§ **Work to be completed**
For each line of the data below that holds "will", copy the line.
[[ Source information, beginning ]]
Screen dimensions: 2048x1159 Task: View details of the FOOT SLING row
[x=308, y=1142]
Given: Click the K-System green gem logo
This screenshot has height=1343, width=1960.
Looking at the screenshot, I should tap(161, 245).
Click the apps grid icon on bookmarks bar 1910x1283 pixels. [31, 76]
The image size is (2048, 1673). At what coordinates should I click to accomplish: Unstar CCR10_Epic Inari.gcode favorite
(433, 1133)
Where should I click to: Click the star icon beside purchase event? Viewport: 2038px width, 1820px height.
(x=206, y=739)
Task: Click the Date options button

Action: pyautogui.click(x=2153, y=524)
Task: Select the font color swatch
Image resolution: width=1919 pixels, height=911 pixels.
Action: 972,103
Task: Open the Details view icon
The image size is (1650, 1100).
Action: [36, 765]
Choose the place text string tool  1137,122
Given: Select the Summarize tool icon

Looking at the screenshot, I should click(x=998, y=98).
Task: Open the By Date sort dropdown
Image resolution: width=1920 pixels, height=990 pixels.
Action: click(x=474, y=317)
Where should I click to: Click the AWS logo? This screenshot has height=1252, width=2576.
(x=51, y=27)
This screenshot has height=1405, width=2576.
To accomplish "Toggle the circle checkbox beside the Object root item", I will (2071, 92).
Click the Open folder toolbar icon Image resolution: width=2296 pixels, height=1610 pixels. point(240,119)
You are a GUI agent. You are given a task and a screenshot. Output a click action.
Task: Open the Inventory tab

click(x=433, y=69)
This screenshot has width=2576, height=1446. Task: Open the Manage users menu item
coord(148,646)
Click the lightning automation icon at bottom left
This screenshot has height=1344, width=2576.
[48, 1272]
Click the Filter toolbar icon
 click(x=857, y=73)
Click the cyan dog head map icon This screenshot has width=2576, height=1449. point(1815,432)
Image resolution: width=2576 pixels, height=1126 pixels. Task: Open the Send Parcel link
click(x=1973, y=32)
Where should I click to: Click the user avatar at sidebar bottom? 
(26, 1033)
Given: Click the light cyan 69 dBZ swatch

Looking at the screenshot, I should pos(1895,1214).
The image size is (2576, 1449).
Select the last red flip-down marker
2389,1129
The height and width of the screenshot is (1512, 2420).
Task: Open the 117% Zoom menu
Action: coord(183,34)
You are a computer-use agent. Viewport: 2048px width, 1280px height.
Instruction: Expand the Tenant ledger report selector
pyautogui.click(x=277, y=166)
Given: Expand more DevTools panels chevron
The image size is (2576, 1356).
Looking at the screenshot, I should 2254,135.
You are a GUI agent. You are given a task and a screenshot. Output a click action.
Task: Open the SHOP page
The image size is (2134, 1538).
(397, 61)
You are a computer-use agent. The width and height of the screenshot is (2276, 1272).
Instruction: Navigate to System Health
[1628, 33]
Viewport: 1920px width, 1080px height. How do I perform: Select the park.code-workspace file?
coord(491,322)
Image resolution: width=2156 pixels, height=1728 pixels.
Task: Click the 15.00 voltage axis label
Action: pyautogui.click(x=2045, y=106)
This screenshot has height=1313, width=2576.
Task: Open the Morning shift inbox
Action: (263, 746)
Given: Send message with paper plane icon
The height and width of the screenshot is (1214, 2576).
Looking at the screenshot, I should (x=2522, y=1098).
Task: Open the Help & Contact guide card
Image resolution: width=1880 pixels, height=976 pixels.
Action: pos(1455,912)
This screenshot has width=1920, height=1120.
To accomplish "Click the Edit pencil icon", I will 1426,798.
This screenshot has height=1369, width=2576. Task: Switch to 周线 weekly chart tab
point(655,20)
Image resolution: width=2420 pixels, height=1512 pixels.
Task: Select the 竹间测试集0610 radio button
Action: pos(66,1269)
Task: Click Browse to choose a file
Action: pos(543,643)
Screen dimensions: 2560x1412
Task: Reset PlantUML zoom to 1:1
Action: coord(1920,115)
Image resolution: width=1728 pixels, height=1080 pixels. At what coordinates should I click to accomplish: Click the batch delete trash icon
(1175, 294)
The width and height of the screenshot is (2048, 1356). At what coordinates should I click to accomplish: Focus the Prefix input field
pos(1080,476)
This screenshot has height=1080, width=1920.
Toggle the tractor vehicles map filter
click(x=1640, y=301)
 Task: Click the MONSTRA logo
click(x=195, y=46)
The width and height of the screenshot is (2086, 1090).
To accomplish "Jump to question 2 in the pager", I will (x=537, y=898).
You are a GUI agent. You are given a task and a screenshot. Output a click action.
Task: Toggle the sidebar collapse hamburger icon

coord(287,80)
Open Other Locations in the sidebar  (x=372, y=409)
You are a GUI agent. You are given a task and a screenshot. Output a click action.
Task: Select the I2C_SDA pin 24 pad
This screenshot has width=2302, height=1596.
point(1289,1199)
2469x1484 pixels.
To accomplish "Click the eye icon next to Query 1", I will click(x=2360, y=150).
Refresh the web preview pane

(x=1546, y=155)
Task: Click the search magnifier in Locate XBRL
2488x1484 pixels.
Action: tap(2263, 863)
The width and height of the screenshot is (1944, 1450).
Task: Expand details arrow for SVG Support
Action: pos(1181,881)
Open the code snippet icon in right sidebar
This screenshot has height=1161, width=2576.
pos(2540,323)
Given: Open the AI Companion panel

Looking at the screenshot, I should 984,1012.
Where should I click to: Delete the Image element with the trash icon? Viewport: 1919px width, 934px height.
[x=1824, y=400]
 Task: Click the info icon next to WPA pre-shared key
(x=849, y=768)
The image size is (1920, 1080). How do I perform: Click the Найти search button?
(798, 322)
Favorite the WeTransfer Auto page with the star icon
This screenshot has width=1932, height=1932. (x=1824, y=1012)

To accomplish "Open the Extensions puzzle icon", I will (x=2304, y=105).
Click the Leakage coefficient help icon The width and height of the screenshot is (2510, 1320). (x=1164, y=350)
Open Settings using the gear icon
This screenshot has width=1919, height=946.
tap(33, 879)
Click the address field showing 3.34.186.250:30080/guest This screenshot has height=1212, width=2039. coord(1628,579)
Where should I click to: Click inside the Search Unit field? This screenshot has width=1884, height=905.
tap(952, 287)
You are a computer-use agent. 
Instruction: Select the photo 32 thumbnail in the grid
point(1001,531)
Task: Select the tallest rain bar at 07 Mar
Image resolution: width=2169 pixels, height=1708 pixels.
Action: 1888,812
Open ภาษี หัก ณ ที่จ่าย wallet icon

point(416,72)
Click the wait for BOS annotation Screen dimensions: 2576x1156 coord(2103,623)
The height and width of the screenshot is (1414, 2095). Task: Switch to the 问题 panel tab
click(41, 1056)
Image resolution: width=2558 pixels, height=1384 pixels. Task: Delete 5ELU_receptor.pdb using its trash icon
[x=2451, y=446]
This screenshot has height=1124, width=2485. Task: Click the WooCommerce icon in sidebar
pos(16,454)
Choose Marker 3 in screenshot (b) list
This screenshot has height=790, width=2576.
[[ Source information, end ]]
§ **Response for this exercise**
To accomplish "Toggle the circle checkbox beside the Object root item", I will (2071, 92).
To accomplish "Click the Edit pencil icon", I will 1426,798.
To accomplish "Jump to question 2 in the pager", I will (x=537, y=898).
To accomplish "Click the eye icon next to Query 1", I will click(x=2360, y=150).
To accomplish "Open the Extensions puzzle icon", I will (x=2304, y=105).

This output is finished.